Download or read book Earth Keeper written by N. Scott Momaday and published by HarperCollins. This book was released on 2020-11-03 with total page 80 pages. Available in PDF, EPUB and Kindle. Book excerpt: "Dazzling. . . . In glittering prose, Momaday recalls stories passed down through generations, illuminating the earth as a sacrosanct place of wonder and abundance. At once a celebration and a warning, Earth Keeper is an impassioned defense of all that our endangered planet stands to lose." — Esquire A magnificent testament to the earth, from Pulitzer Prize-winning novelist and poet N. Scott Momaday. One of the most distinguished voices in American letters, N. Scott Momaday has devoted much of his life to celebrating and preserving Native American culture, especially its oral tradition. A member of the Kiowa tribe, Momaday was born in Lawton, Oklahoma and grew up on Navajo, Apache, and Peublo reservations throughout the Southwest. It is a part of the earth he knows well and loves deeply. In Earth Keeper, he reflects on his native ground and its influence on his people. “When I think about my life and the lives of my ancestors," he writes, "I am inevitably led to the conviction that I, and they, belong to the American land. This is a declaration of belonging. And it is an offering to the earth.” In this wise and wonderous work, Momaday shares stories and memories throughout his life, stories that have been passed down through generations, stories that reveal a profound spiritual connection to the American landscape and reverence for the natural world. He offers an homage and a warning. He shows us that the earth is a sacred place of wonder and beauty, a source of strength and healing that must be honored and protected before it’s too late. As he so eloquently and simply reminds us, we must all be keepers of the earth.

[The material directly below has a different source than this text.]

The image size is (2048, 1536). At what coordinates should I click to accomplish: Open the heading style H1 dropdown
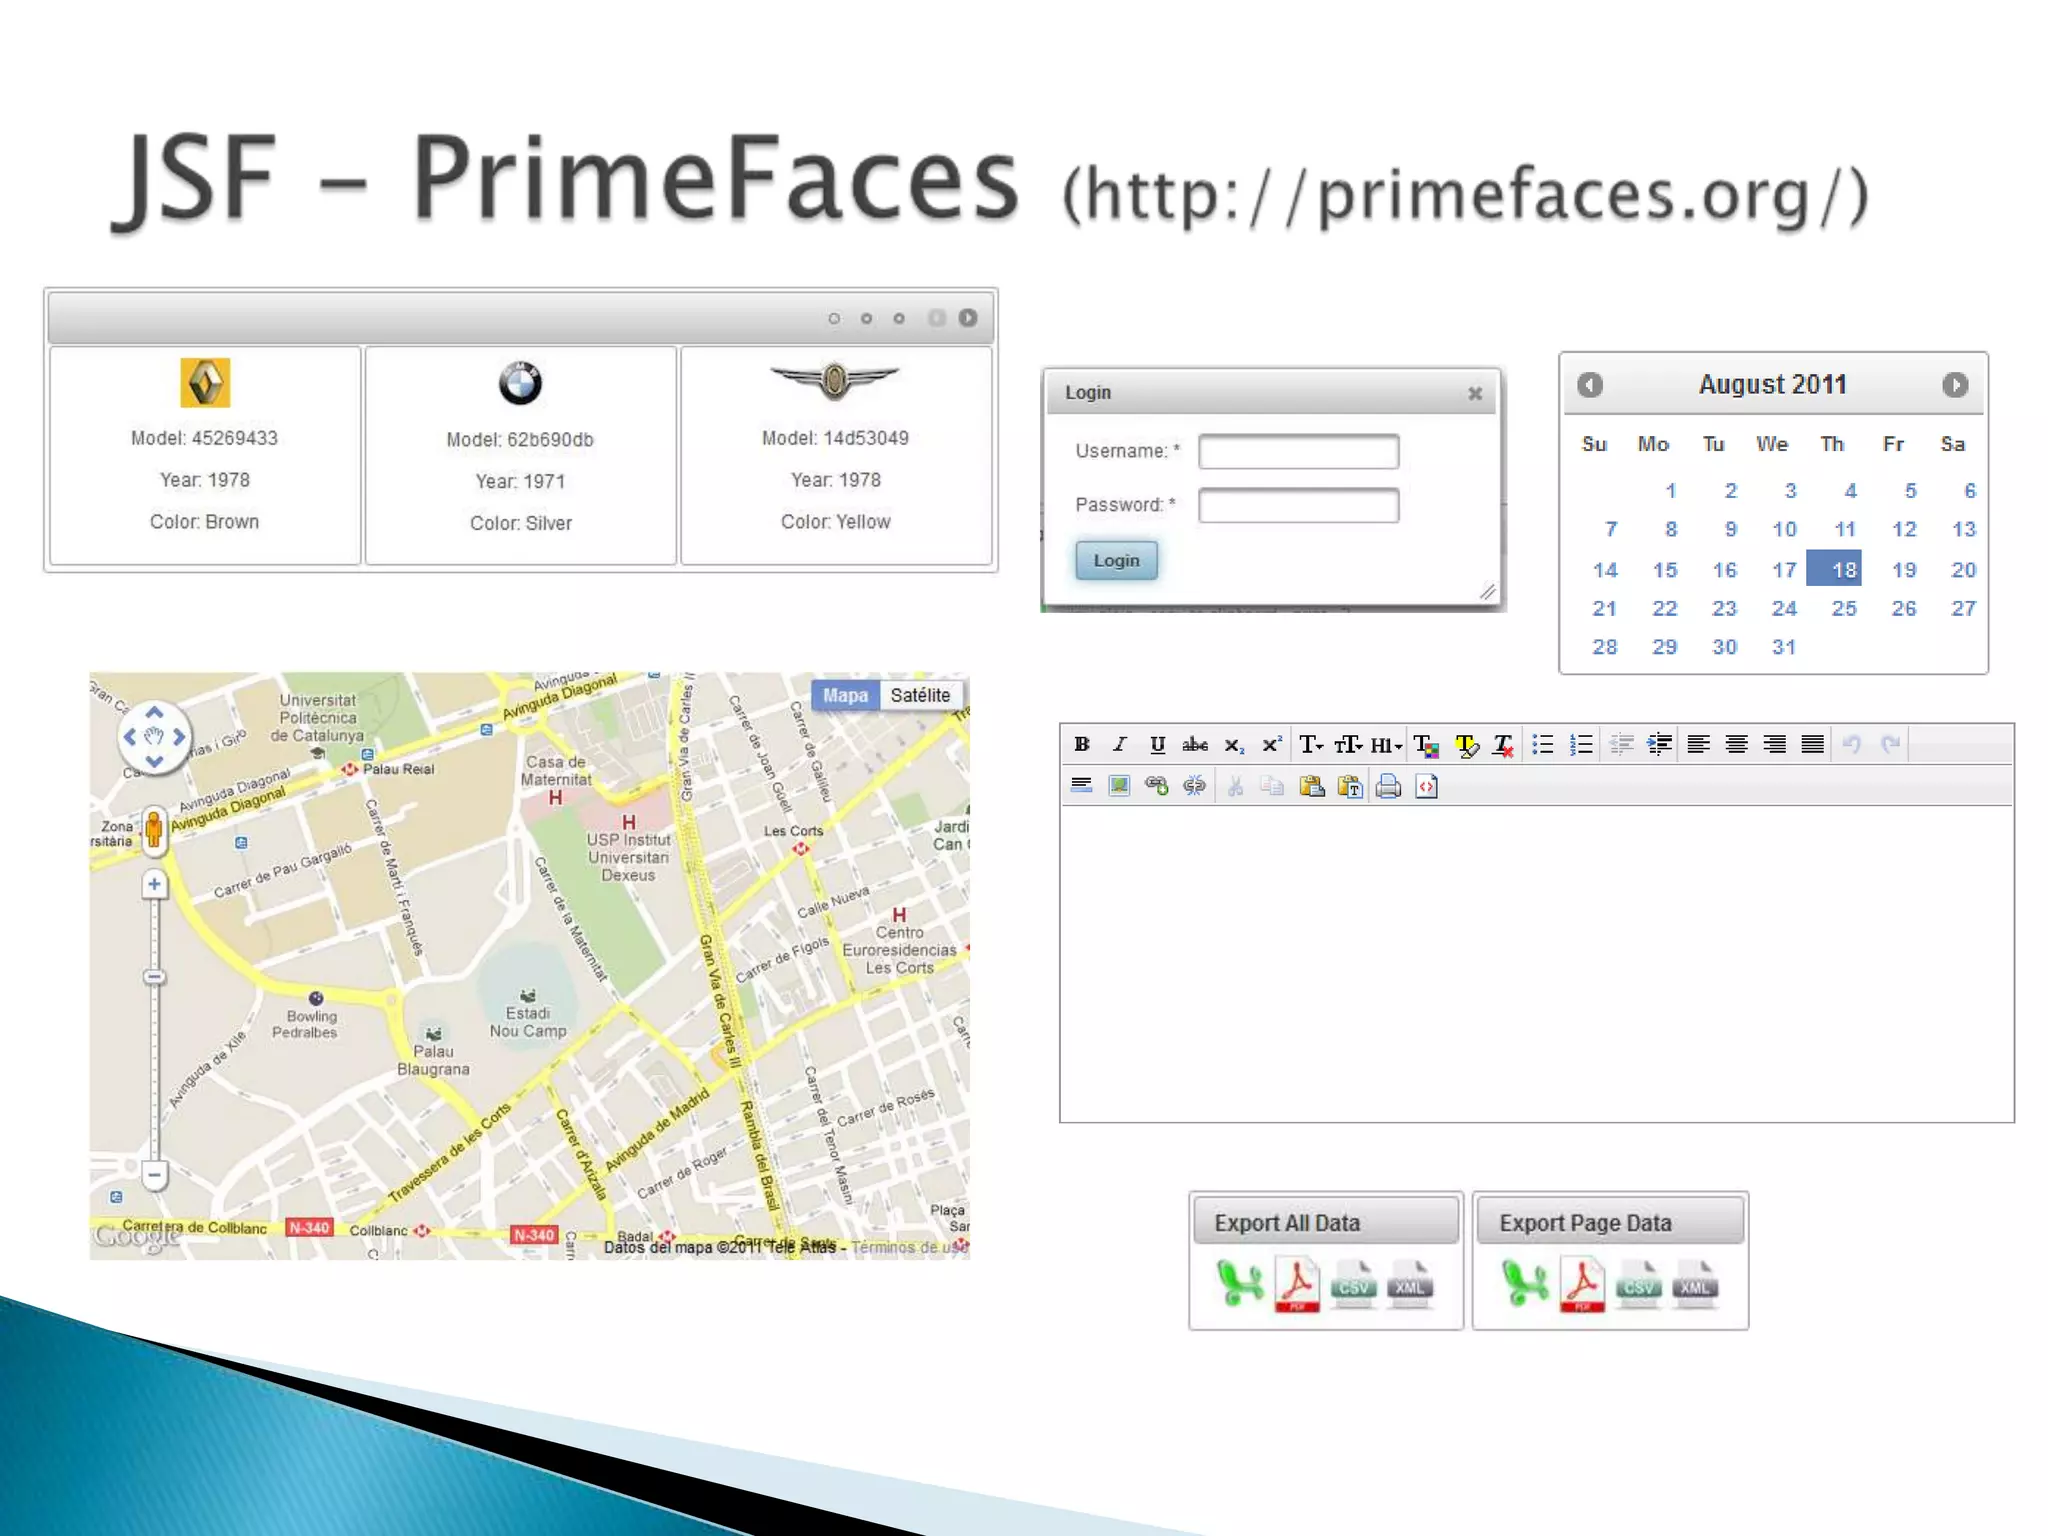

Download or read book This Unquiet Land written by Barkha Dutt and published by Bright Sparks. This book was released on 2016 with total page 0 pages. Available in PDF, EPUB and Kindle. Book excerpt: India's fault lines run wide and deep. Some of them go back centuries, others are of comparatively recent origin. The myriad villains these fault lines have spawned include rapists, murderers, terrorists, prophets of religious hatred, corrupt politicians, upholders of abhorrent caste traditions, opponents of free speech and dissent, apologists for regressive cultural practices, and external adversaries who try to destabilize our borders. All of them are responsible for impeding the country's progress, destroying the lives of numberless innocents, usually the poorest and most vulnerable of our people, and besmirching the democratic, plural, free and secular nature of our society. Set against these enemies of our nation's promise are the heroic ones-the poor, illiterate woman who was gang-raped but helped change the nation's attitude towards women through her determined fight for justice; the young soldier whose courage and sacrifice in the high Himalayas was an inspiration to his comrades fighting the Kargil War; the wife whose husband was beheaded by Maoist terrorists, yet sought not revenge but succour for the poor and underprivileged; and the son of the village blacksmith who was lynched by a mob of religious fundamentalists appealing for an end to discord and sectarian violence. These stories, and dozens of others like them, map our country's fault lines. In this book, Barkha Dutt recounts the ones that have left an indelible mark on her. Taken together, they provide a vivid, devastating and unforgettable portrait of our unquiet land.